═══ PAGE EXCERPT ═══

Select the optimal number of jobs to use in the backtesting process. This selection is based on heuristics and is not guaranteed to be optimal.

The number of jobs is chosen as follows:

  • If refit is an integer, then n_jobs = 1. This is because parallelization doesn’t work with intermittent refit.
  • If forecaster is ‘ForecasterRecursive’ and estimator is a linear estimator, then n_jobs = 1.
  • If forecaster is ‘ForecasterRecursive’ and estimator is not a linear estimator then n_jobs = cpu_count() - 1.
  • If forecaster is ‘ForecasterDirect’ or ‘ForecasterDirectMultiVariate’ and refit = True, then n_jobs = cpu_count() - 1.
  • If forecaster is ‘ForecasterDirect’ or ‘ForecasterDirectMultiVariate’ and refit = False, then n_jobs = 1.
  • If forecaster is ‘ForecasterRecursiveMultiSeries’, then n_jobs = cpu_count() - 1.
  • If forecaster is ‘ForecasterStats’ or ‘ForecasterEquivalentDate’, then n_jobs = 1.
  • If estimator is a LGBMRegressor(n_jobs=1), then n_jobs = cpu_count() - 1.

═══

§ YOUR GOAL
Write the next part of the page excerpt on choosing the number of backtesting jobs, picking up after its final rule.

═══ SUPPLIED ENTRIES ═══

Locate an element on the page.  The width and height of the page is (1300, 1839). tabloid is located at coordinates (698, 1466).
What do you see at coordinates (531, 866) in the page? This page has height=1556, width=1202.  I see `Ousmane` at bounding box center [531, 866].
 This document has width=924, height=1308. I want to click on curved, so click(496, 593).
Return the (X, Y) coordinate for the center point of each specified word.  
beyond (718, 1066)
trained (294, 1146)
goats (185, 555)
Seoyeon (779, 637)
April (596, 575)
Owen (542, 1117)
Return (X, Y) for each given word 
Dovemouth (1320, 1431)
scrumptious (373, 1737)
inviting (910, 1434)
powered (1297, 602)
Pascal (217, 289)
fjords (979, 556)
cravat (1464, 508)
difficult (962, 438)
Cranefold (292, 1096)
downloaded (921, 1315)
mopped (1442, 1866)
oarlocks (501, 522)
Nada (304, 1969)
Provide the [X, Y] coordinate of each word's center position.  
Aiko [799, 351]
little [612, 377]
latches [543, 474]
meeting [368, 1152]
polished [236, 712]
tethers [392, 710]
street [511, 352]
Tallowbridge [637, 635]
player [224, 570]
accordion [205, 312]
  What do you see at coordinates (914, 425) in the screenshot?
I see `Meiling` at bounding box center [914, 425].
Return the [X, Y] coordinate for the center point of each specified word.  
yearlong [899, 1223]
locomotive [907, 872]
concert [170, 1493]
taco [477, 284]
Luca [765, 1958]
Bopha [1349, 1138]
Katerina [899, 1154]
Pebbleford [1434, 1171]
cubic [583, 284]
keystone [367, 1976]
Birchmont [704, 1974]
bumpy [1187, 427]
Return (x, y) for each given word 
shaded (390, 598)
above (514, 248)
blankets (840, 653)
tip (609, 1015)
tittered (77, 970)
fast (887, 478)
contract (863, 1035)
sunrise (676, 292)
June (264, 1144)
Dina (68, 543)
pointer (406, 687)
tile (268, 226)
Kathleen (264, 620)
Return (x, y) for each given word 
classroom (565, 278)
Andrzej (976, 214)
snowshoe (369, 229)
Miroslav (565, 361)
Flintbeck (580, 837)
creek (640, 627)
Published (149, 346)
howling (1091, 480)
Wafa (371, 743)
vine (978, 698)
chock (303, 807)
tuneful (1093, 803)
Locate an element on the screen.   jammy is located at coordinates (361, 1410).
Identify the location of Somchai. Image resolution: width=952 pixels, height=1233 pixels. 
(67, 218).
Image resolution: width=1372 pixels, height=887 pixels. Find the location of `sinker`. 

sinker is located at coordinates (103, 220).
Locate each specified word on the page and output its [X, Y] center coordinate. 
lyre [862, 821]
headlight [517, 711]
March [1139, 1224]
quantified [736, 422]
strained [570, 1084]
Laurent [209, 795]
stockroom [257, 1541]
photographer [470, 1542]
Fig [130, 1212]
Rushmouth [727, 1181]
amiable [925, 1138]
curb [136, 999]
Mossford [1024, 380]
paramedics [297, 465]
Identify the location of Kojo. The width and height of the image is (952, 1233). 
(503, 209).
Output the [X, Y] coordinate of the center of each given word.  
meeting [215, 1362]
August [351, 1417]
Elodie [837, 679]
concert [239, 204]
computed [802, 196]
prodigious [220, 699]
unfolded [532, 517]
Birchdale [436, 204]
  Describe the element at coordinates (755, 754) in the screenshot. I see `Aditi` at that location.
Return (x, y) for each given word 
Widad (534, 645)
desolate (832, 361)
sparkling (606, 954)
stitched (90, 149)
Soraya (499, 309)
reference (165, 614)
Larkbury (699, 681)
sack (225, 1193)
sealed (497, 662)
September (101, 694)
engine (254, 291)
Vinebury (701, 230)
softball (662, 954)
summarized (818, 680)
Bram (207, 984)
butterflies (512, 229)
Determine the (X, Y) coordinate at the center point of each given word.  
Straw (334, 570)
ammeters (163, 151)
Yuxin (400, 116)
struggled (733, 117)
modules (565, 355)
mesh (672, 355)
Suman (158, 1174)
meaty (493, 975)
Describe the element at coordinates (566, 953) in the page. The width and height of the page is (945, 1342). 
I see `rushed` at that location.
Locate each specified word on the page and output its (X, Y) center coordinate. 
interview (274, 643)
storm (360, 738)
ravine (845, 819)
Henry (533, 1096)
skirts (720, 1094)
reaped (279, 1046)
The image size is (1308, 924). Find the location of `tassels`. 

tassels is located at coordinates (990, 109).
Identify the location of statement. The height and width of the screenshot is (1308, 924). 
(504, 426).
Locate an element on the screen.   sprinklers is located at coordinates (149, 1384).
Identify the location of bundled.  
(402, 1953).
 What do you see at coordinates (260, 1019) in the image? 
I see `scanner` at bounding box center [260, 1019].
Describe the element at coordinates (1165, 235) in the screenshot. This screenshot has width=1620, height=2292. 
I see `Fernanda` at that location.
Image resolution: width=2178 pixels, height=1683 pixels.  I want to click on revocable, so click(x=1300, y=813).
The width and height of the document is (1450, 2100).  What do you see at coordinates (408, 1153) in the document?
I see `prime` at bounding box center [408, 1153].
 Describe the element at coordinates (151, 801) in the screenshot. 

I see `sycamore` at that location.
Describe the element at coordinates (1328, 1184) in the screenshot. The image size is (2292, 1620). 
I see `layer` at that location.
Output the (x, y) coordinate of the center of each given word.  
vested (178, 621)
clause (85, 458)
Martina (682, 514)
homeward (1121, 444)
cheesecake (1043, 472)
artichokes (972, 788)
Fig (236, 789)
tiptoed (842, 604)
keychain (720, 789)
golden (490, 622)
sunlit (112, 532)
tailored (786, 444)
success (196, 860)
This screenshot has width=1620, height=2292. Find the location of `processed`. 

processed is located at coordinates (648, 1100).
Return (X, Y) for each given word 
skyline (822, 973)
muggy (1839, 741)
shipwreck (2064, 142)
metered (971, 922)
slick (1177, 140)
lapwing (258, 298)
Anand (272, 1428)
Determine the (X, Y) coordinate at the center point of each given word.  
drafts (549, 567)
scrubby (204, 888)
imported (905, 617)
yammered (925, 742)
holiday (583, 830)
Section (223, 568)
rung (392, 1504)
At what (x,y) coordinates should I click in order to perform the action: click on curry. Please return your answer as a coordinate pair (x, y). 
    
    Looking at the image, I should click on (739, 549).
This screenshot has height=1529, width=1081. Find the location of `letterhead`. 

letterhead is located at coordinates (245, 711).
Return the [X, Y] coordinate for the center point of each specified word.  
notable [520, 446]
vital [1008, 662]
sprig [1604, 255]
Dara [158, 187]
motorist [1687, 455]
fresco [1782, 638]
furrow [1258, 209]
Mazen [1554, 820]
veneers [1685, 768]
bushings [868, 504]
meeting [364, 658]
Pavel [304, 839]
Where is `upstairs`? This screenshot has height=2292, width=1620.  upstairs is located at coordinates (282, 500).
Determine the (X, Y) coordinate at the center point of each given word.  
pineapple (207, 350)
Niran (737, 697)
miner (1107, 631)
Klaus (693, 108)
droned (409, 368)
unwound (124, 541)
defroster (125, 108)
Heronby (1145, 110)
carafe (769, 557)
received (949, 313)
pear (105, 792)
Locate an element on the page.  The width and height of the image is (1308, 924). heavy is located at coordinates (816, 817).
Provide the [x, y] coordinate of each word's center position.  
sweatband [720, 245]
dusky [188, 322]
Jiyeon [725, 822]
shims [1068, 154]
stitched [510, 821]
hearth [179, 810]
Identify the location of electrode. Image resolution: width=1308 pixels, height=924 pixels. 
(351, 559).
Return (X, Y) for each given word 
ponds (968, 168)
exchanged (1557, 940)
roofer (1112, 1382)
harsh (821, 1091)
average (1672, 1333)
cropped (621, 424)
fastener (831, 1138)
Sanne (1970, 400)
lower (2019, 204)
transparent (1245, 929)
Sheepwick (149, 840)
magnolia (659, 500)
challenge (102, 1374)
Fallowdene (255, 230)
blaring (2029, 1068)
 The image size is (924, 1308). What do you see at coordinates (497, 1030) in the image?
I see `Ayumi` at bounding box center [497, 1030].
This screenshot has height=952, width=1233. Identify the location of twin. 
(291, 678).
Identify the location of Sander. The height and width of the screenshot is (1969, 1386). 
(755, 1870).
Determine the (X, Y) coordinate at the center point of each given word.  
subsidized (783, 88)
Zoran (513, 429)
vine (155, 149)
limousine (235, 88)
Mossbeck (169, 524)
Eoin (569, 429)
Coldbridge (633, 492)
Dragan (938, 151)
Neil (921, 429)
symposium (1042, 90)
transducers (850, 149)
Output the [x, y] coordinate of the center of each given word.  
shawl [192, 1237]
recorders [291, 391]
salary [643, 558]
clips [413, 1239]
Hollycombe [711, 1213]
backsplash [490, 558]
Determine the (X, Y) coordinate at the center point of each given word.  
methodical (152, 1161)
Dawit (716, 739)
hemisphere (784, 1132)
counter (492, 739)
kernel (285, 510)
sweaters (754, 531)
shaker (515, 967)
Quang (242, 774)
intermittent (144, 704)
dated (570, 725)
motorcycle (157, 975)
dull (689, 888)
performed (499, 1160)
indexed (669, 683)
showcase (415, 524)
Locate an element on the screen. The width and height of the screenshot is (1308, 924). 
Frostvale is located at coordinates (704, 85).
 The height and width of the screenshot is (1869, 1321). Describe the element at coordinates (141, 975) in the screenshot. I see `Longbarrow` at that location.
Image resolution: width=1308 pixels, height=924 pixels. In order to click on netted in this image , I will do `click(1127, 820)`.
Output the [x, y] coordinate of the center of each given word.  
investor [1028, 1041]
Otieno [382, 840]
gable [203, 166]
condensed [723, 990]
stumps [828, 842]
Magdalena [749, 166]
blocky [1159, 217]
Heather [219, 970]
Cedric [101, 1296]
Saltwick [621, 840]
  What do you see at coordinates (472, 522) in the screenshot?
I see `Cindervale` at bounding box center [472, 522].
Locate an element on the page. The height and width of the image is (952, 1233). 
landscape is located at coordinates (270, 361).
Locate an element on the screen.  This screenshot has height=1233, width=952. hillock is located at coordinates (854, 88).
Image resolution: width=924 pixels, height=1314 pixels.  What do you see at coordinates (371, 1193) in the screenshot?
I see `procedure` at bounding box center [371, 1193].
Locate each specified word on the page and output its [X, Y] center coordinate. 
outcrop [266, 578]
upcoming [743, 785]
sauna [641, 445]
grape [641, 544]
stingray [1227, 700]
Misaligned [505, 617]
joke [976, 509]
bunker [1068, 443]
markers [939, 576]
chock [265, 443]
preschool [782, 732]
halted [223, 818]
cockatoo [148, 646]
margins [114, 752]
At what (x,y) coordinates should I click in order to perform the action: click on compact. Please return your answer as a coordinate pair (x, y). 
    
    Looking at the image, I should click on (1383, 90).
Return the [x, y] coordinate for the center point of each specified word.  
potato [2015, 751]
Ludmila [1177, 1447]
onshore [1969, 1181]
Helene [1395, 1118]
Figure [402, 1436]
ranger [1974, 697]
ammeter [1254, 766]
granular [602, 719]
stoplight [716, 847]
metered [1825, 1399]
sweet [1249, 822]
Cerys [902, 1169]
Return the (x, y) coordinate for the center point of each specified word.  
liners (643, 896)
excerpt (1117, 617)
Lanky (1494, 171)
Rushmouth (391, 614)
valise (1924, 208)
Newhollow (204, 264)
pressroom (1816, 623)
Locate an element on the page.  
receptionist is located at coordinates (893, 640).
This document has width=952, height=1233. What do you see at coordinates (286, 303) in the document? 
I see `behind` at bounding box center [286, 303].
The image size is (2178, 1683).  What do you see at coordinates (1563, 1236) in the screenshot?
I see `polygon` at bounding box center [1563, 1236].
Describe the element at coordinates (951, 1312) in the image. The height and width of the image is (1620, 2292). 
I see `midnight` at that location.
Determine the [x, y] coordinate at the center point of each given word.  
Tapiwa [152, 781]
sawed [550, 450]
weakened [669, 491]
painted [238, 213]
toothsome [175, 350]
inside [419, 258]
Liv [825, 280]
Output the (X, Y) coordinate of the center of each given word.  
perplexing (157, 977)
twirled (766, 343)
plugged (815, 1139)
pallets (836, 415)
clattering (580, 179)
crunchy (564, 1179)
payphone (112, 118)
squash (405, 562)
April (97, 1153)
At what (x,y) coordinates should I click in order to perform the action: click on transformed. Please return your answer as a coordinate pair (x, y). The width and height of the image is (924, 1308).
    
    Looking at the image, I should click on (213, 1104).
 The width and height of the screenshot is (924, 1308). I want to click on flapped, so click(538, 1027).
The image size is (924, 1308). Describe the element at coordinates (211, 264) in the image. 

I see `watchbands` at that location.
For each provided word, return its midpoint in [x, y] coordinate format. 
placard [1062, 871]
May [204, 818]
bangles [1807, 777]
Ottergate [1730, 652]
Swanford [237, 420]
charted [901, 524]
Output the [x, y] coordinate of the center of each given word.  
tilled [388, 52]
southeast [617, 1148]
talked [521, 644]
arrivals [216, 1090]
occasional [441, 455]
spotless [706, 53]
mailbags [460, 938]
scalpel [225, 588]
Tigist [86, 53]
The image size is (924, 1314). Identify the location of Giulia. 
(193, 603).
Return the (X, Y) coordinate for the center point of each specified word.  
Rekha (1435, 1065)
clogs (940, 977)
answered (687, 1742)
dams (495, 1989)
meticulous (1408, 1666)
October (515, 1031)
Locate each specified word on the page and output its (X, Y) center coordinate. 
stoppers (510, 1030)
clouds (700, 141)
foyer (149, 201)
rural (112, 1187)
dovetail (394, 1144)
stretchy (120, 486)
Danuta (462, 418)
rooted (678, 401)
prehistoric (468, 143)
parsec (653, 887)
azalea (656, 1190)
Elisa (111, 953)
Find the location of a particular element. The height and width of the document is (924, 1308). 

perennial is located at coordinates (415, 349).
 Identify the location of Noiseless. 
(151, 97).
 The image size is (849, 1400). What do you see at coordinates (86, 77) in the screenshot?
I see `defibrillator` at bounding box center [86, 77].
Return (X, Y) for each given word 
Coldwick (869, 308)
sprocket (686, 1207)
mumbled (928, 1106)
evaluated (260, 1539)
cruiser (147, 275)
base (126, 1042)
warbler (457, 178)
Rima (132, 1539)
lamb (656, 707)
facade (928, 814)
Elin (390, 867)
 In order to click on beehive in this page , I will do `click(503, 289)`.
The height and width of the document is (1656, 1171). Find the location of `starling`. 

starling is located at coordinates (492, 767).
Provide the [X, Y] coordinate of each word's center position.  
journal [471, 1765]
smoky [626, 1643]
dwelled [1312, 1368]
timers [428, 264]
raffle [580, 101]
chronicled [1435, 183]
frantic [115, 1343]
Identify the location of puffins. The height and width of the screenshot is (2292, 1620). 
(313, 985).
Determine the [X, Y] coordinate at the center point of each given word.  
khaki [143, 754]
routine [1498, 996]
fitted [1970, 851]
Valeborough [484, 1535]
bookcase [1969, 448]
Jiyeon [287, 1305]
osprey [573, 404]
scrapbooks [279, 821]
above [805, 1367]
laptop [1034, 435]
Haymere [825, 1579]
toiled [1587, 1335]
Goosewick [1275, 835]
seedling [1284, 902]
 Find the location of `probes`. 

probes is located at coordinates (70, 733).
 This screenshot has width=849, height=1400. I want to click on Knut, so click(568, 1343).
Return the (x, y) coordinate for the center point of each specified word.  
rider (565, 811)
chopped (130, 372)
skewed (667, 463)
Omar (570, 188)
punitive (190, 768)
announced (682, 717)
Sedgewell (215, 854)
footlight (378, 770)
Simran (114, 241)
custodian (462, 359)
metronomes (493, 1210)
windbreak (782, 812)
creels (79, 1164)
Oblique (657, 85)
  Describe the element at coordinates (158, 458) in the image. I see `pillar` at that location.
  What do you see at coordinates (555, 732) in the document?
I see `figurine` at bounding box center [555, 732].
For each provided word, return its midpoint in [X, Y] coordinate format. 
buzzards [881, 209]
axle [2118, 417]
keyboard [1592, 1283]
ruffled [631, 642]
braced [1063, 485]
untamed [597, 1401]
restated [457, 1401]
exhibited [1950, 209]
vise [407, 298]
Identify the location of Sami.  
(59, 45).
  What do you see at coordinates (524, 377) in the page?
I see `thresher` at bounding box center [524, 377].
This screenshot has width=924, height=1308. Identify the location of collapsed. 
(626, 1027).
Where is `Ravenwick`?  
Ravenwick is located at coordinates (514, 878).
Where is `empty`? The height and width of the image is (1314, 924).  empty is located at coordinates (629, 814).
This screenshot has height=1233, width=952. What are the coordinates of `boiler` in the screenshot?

═══

§ THE REPLY
  • If estimator is a LGBMRegressor with internal n_jobs != 1, then n_jobs = 1. This is because lightgbm is highly optimized for gradient boosting and parallelizes operations at a very fine-grained level, making additional parallelization unnecessary and potentially harmful due to resource contention.

Parameters

Name Type Description Default
forecaster object Forecaster model. required
refit (bool, int) If the forecaster is refitted during the backtesting process. required

Returns

Name Type Description
int int The number of jobs to run in parallel.

Examples

>>> from spotforecast2_safe.model_selection.utils_common import select_n_jobs_backtesting
>>> from spotforecast2_safe.forecaster.recursive import ForecasterRecursive
>>> from sklearn.linear_model import LinearRegression
>>> forecaster = ForecasterRecursive(LinearRegression(), lags=2)
>>> select_n_jobs_backtesting(forecaster, refit=True)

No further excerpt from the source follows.